[Stored items]

··········

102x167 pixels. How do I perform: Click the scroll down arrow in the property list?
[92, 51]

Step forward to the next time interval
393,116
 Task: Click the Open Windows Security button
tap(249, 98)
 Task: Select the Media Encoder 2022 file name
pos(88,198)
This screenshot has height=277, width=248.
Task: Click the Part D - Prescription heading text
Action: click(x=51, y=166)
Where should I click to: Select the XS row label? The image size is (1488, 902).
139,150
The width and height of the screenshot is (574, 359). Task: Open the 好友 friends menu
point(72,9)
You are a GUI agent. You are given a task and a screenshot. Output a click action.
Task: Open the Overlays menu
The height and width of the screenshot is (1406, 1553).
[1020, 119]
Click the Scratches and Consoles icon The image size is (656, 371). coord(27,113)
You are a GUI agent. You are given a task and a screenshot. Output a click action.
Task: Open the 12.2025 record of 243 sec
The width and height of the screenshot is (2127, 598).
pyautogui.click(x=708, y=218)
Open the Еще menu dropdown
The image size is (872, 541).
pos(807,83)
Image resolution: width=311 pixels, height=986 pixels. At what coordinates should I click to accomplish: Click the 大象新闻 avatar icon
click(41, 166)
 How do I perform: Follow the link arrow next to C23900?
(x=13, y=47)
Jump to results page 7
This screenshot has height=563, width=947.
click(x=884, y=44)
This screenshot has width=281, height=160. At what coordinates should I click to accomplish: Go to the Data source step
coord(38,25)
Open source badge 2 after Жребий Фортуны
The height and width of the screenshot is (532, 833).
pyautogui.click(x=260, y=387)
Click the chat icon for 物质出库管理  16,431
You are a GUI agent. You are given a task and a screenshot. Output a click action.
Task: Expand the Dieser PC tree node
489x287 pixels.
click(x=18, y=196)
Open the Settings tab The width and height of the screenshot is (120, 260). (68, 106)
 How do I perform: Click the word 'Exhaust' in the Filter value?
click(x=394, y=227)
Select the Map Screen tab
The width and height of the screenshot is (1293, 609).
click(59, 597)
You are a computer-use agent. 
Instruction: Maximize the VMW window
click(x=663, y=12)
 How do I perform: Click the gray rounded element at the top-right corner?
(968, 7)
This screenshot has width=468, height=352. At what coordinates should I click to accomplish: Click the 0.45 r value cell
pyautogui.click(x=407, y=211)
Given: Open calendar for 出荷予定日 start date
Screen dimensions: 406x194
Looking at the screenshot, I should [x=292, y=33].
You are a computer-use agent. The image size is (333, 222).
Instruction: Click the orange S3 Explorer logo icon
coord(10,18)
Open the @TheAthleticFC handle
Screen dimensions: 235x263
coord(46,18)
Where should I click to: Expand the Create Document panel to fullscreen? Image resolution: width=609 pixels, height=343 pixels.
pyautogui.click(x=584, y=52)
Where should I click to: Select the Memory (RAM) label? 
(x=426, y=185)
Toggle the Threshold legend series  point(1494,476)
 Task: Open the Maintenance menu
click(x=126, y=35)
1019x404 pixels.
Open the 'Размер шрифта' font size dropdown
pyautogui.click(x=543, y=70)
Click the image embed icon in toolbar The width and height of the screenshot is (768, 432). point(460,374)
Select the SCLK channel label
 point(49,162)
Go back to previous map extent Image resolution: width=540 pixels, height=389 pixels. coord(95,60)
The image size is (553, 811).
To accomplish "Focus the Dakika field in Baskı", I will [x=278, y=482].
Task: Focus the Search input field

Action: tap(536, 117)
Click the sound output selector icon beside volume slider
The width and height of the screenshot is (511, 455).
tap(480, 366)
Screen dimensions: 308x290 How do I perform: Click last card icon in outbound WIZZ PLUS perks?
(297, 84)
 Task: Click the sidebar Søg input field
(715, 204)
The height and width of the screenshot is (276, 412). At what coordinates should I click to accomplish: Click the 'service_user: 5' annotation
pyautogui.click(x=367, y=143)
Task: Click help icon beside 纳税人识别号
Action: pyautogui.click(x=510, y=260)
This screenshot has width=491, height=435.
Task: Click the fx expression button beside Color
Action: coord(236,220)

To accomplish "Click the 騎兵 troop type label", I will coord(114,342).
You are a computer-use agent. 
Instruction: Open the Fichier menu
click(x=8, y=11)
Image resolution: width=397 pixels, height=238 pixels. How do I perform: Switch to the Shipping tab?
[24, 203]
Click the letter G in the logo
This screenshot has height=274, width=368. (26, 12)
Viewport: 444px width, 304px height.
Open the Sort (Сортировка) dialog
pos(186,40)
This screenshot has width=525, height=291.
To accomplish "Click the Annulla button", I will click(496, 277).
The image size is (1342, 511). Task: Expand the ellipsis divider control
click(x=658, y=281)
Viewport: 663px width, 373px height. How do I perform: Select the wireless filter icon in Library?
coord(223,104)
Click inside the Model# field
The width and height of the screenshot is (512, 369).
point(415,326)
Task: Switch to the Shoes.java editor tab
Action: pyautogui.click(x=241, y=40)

··········

The task - Please repeat every entry, exactly as it was written.

Task result -
102x167 pixels. How do I perform: Click the scroll down arrow in the property list?
[92, 51]

Step forward to the next time interval
393,116
 Task: Click the Open Windows Security button
tap(249, 98)
 Task: Select the Media Encoder 2022 file name
pos(88,198)
This screenshot has height=277, width=248.
Task: Click the Part D - Prescription heading text
Action: click(x=51, y=166)
Where should I click to: Select the XS row label? The image size is (1488, 902).
139,150
The width and height of the screenshot is (574, 359). Task: Open the 好友 friends menu
point(72,9)
You are a GUI agent. You are given a task and a screenshot. Output a click action.
Task: Open the Overlays menu
The height and width of the screenshot is (1406, 1553).
[1020, 119]
Click the Scratches and Consoles icon The image size is (656, 371). coord(27,113)
You are a GUI agent. You are given a task and a screenshot. Output a click action.
Task: Open the 12.2025 record of 243 sec
The width and height of the screenshot is (2127, 598).
pyautogui.click(x=708, y=218)
Open the Еще menu dropdown
The image size is (872, 541).
pos(807,83)
Image resolution: width=311 pixels, height=986 pixels. At what coordinates should I click to accomplish: Click the 大象新闻 avatar icon
click(41, 166)
 How do I perform: Follow the link arrow next to C23900?
(x=13, y=47)
Jump to results page 7
This screenshot has height=563, width=947.
click(x=884, y=44)
This screenshot has width=281, height=160. At what coordinates should I click to accomplish: Go to the Data source step
coord(38,25)
Open source badge 2 after Жребий Фортуны
The height and width of the screenshot is (532, 833).
pyautogui.click(x=260, y=387)
Click the chat icon for 物质出库管理  16,431
You are a GUI agent. You are given a task and a screenshot. Output a click action.
Task: Expand the Dieser PC tree node
489x287 pixels.
click(x=18, y=196)
Open the Settings tab The width and height of the screenshot is (120, 260). (68, 106)
 How do I perform: Click the word 'Exhaust' in the Filter value?
click(x=394, y=227)
Select the Map Screen tab
The width and height of the screenshot is (1293, 609).
click(59, 597)
You are a computer-use agent. 
Instruction: Maximize the VMW window
click(x=663, y=12)
 How do I perform: Click the gray rounded element at the top-right corner?
(968, 7)
This screenshot has width=468, height=352. At what coordinates should I click to accomplish: Click the 0.45 r value cell
pyautogui.click(x=407, y=211)
Given: Open calendar for 出荷予定日 start date
Screen dimensions: 406x194
Looking at the screenshot, I should [x=292, y=33].
You are a computer-use agent. The image size is (333, 222).
Instruction: Click the orange S3 Explorer logo icon
coord(10,18)
Open the @TheAthleticFC handle
Screen dimensions: 235x263
coord(46,18)
Where should I click to: Expand the Create Document panel to fullscreen? Image resolution: width=609 pixels, height=343 pixels.
pyautogui.click(x=584, y=52)
Where should I click to: Select the Memory (RAM) label? 
(x=426, y=185)
Toggle the Threshold legend series  point(1494,476)
 Task: Open the Maintenance menu
click(x=126, y=35)
1019x404 pixels.
Open the 'Размер шрифта' font size dropdown
pyautogui.click(x=543, y=70)
Click the image embed icon in toolbar The width and height of the screenshot is (768, 432). point(460,374)
Select the SCLK channel label
 point(49,162)
Go back to previous map extent Image resolution: width=540 pixels, height=389 pixels. coord(95,60)
The image size is (553, 811).
To accomplish "Focus the Dakika field in Baskı", I will [x=278, y=482].
Task: Focus the Search input field

Action: tap(536, 117)
Click the sound output selector icon beside volume slider
The width and height of the screenshot is (511, 455).
tap(480, 366)
Screen dimensions: 308x290 How do I perform: Click last card icon in outbound WIZZ PLUS perks?
(297, 84)
 Task: Click the sidebar Søg input field
(715, 204)
The height and width of the screenshot is (276, 412). At what coordinates should I click to accomplish: Click the 'service_user: 5' annotation
pyautogui.click(x=367, y=143)
Task: Click help icon beside 纳税人识别号
Action: pyautogui.click(x=510, y=260)
This screenshot has width=491, height=435.
Task: Click the fx expression button beside Color
Action: coord(236,220)

To accomplish "Click the 騎兵 troop type label", I will coord(114,342).
You are a computer-use agent. 
Instruction: Open the Fichier menu
click(x=8, y=11)
Image resolution: width=397 pixels, height=238 pixels. How do I perform: Switch to the Shipping tab?
[24, 203]
Click the letter G in the logo
This screenshot has height=274, width=368. (26, 12)
Viewport: 444px width, 304px height.
Open the Sort (Сортировка) dialog
pos(186,40)
This screenshot has width=525, height=291.
To accomplish "Click the Annulla button", I will click(496, 277).
The image size is (1342, 511). Task: Expand the ellipsis divider control
click(x=658, y=281)
Viewport: 663px width, 373px height. How do I perform: Select the wireless filter icon in Library?
coord(223,104)
Click inside the Model# field
The width and height of the screenshot is (512, 369).
point(415,326)
Task: Switch to the Shoes.java editor tab
Action: pyautogui.click(x=241, y=40)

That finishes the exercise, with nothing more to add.